→ TO DO
Exactly as written, give again the line with "This screenshot has height=428, width=451." and all subsequent lines through the end of the records.

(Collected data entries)
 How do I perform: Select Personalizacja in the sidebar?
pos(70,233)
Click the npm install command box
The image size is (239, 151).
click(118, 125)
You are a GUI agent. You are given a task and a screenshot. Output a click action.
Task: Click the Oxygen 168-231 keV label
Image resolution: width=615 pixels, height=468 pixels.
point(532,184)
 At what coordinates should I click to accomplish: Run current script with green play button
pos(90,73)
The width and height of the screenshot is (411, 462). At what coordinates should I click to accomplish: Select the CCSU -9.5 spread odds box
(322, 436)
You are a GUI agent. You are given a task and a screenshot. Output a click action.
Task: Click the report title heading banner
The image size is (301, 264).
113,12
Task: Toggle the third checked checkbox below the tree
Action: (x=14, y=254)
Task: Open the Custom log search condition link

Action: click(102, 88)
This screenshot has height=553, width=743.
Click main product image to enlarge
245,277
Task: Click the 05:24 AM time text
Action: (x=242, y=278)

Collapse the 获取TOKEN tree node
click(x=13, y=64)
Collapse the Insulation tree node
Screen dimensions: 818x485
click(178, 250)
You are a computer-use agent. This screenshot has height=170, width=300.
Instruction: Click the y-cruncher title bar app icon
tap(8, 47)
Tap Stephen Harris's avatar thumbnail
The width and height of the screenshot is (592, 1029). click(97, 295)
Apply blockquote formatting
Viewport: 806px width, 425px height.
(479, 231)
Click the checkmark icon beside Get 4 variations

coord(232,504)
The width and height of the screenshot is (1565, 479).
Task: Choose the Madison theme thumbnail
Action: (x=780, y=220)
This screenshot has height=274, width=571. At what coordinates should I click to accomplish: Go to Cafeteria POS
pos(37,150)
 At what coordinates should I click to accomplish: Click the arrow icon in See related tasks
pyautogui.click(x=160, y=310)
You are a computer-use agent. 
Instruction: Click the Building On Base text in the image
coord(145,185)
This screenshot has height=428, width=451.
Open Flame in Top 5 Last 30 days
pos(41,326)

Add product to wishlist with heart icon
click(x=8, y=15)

→ WRITTEN SOLUTION
This screenshot has height=428, width=451.
Open Flame in Top 5 Last 30 days
pos(41,326)

Add product to wishlist with heart icon
click(x=8, y=15)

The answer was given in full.